Maris se rio, y el sonido fue afilado y amargo. —Así que nunca dejará de gritar.
—No a menos que encontremos una manera de completarlo. O destruirlo. —Xandor sacudió la cabeza—. Y no sé si puede ser destruido.
—¿Qué está escuchando? —La pregunta de Dulint fue tranquila, práctica—. ¿Qué sabe que estamos aquí?
—No lo sé todo. Pero los textos mencionan otras piezas de artefacto. Cazadores que las buscan. Entidades sintonizadas con el sistema Nexus que pueden sentir su activación. —La voz de Xandor se volvió pesada—. Y hay referencias—fragmentadas, poco claras—a algo más allá de la barrera. Algo con lo que el Nexus fue diseñado para… interactuar.
—Wyrmreach. —La voz de Maris era distante—. La mano ahogándose. El agua negra.
—Posiblemente. La barrera entre nuestro mundo y Wyrmreach siempre ha estado conectada a sistemas como este. Si el Faro está transmitiendo… —Se quedó sin palabras.
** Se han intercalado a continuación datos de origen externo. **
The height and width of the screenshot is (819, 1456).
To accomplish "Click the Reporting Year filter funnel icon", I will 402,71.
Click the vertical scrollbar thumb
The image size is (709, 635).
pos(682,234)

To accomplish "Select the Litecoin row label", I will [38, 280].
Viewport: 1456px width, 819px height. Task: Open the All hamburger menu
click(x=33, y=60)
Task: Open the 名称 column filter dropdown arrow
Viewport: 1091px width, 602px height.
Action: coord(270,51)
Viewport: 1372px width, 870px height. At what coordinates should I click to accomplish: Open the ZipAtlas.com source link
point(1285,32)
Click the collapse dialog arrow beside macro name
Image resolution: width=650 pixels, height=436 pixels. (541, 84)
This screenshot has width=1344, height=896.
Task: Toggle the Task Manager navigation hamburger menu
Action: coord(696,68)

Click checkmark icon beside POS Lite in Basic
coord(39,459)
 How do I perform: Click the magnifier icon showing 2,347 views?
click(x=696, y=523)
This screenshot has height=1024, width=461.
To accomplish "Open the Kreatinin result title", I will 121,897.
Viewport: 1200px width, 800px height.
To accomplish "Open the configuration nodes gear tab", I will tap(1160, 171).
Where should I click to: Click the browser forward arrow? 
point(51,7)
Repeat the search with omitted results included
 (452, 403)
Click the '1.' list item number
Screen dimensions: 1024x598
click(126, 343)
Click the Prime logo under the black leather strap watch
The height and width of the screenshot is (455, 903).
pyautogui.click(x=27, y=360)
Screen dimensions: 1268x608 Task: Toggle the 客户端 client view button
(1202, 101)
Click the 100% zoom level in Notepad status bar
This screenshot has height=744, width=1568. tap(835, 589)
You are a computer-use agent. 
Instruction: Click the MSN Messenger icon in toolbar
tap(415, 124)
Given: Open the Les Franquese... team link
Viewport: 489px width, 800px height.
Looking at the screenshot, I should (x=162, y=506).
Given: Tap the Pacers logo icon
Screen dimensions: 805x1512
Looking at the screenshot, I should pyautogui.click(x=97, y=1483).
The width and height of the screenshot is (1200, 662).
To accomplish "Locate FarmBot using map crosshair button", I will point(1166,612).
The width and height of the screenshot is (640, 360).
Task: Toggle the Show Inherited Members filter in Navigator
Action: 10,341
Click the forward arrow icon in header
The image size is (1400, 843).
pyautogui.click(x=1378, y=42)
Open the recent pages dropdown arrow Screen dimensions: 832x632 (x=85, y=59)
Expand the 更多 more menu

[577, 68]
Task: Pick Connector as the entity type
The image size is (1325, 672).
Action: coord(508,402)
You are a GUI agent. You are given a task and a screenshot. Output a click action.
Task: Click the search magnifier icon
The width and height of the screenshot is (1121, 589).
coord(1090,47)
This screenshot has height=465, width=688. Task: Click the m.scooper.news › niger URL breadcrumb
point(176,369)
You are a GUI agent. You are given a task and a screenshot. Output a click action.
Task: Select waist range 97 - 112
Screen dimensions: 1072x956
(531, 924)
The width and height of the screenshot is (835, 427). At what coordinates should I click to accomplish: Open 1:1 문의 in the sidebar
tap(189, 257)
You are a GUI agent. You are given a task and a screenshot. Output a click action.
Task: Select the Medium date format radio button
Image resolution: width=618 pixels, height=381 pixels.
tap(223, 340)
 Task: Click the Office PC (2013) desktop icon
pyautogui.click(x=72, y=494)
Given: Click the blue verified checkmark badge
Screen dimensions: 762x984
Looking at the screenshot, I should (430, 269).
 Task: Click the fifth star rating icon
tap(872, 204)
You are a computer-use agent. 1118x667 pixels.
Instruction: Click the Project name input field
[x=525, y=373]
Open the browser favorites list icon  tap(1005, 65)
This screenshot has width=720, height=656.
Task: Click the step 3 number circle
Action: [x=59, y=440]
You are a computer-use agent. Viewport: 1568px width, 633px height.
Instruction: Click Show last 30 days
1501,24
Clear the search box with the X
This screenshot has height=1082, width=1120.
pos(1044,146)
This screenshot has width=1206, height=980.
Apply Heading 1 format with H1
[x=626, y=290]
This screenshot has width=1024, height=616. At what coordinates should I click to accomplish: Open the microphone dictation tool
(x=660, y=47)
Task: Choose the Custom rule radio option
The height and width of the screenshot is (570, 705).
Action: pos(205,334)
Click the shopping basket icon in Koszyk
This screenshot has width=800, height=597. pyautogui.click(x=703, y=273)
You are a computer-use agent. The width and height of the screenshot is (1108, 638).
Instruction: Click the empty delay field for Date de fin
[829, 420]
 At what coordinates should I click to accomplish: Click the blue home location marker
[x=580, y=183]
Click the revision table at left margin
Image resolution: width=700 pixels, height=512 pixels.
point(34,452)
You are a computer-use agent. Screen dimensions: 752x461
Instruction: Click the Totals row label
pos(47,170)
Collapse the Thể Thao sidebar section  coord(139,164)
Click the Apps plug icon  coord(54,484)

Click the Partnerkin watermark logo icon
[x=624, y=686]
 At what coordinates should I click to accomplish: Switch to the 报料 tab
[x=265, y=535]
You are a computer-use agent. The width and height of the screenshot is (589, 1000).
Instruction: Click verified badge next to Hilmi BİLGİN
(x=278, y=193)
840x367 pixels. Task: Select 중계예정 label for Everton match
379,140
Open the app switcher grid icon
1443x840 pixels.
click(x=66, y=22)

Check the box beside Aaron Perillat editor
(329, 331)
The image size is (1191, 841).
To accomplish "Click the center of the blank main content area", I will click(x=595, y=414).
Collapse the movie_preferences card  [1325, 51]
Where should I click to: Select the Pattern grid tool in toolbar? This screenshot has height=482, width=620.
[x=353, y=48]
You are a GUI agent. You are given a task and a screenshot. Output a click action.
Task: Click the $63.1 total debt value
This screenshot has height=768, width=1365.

—Entonces lo que sea que esté del otro lado puede escucharlo —terminó Eldric sombríamente.
Xandor asintió. —No solo estamos sosteniendo un artefacto. Estamos sosteniendo un faro que ya ha sido encendido. La única pregunta es qué viene.
El Faro pulsó sobre la mesa, su luz suave de alguna manera más ominosa ahora. Buscando. Transmitiendo. Anunciando su presencia a todo y todos capaces de escuchar.
—No podemos quedarnos aquí —dijo Dulint finalmente—. Si algo nos está rastreando—
—Quedarse no ayudará. El Faro transmite sin importar la ubicación. Pero moverse—investigar, aprender más—podría darnos la oportunidad de entender con qué estamos lidiando antes de que nos alcance.
—Entonces corremos —dijo Balin.
—Nos movemos con propósito. —Xandor miró al joven enano—. Hay una diferencia.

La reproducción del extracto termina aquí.